| Activity |
Filter the records below, keeping only lines with the string "Open".

| Data under study |

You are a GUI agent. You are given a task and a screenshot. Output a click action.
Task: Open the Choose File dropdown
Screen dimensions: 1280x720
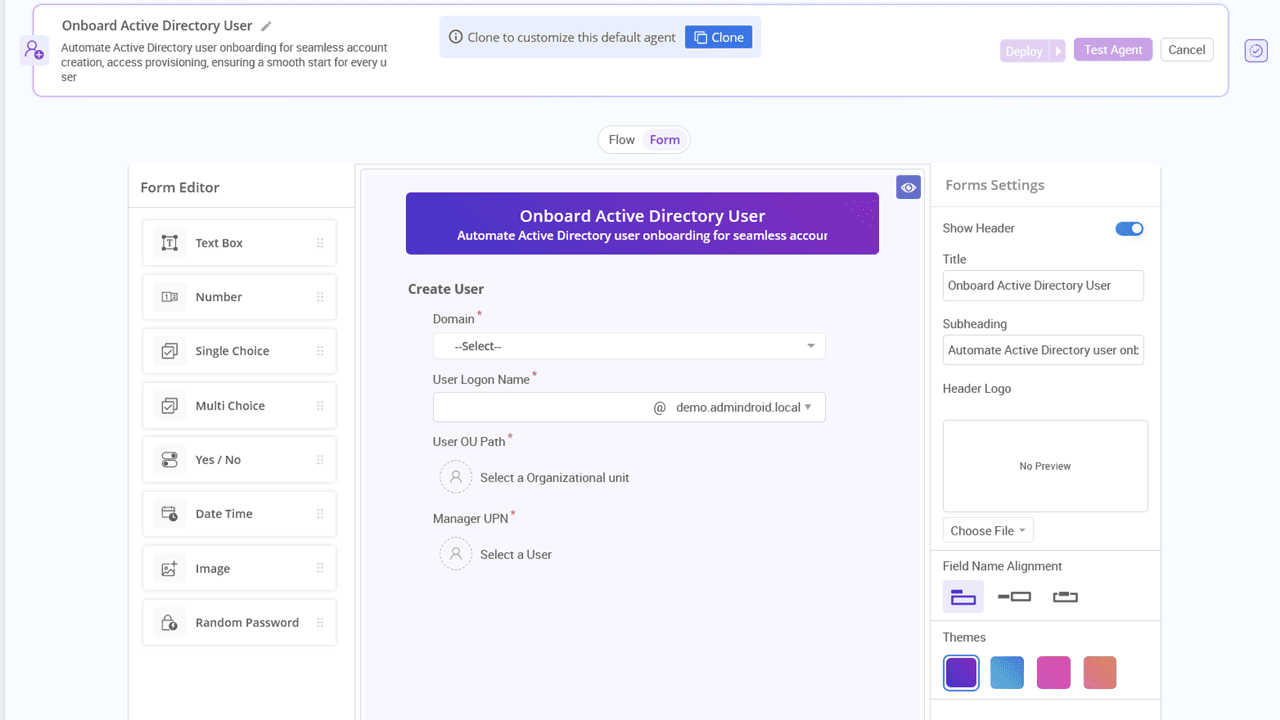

* * *

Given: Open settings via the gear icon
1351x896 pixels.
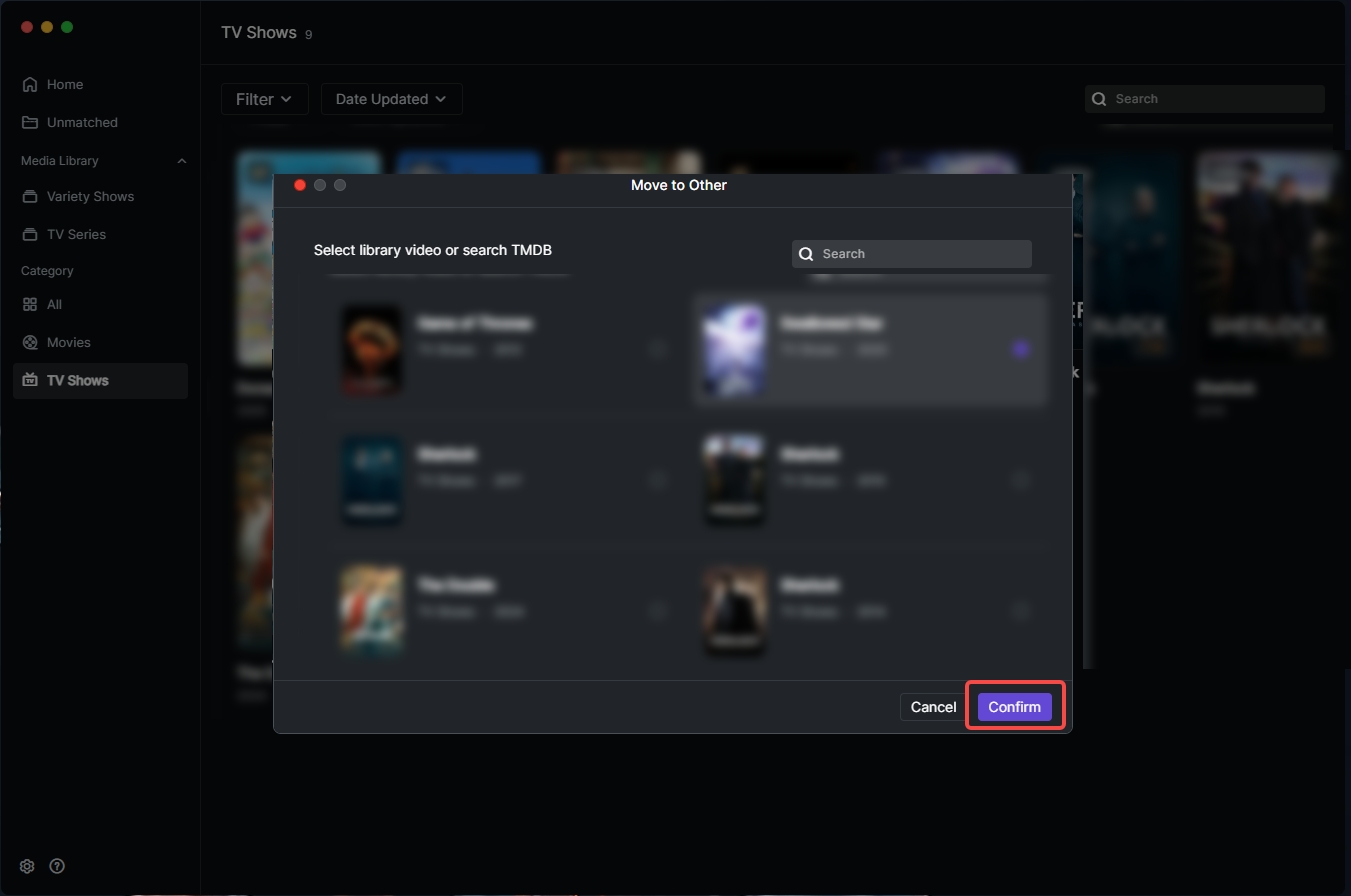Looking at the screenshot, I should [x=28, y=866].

| Final answer |
Task: Open the Choose File dropdown
Given: Open settings via the gear icon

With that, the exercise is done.